Despite clear indication from critics and audiences alike that this was a masterwork to be reckoned with, the film did not find a distributor.  It was in part because, as one reviewer said, “it defiantly refused to be categorized,” and required a degree of patience from audiences to experience its deep rewards.  Additionally, the arthouse theaters for which the film was intended did not have the capacity to screen in the film’s native Cinemascope with stereo sound format, and the director refused any other exhibition format for the film.  He believed that the drama of the film, of life and the meaning of it’s ordinary days, was best understood on a monumental scale.
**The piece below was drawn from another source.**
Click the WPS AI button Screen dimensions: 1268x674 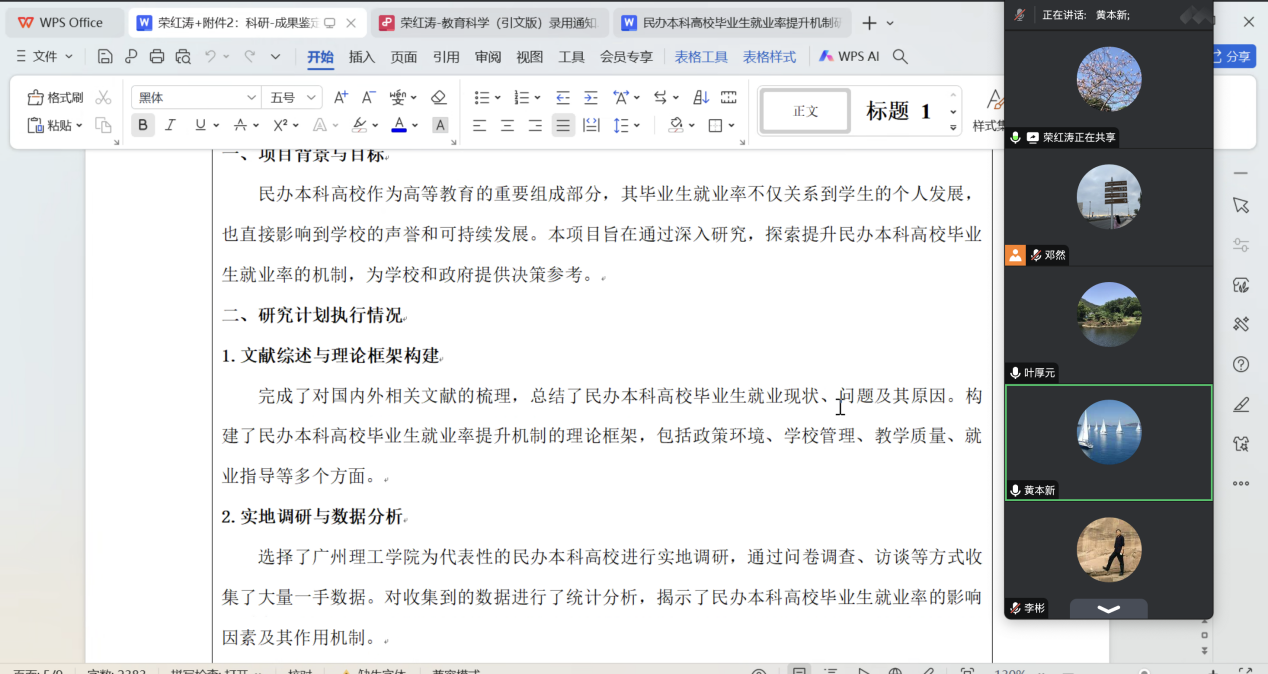[x=849, y=57]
Over the years the negative and existing copies of the film began to disintegrate.  Benicheti himself was in the early stages of restoring the film at the laboratory where he worked in France when he died very suddenly in 2011.  When one of Benicheti's former students asked Richard Peña to consider the film for the 2012 New York Film Festival, he enthusiastically agreed.  A group of the film’s most dedicated supporters then raised the funds for the remainder of the restoration work.  The exquisite restoration was completed at Arane-Gulliver, the lab where the director worked during his last years.

Le Cousin Jules awed its audience at the 2012 New York Film Festival.  In 2013 it screened at the Berlin International Film Festival,
the Viennale, and the festival Toute la mémoire du monde at la Cinémathèque française in Paris.  Its first theatrical release was at Film Forum in New York in December 2013.  US distribution is by The Cinema Guild.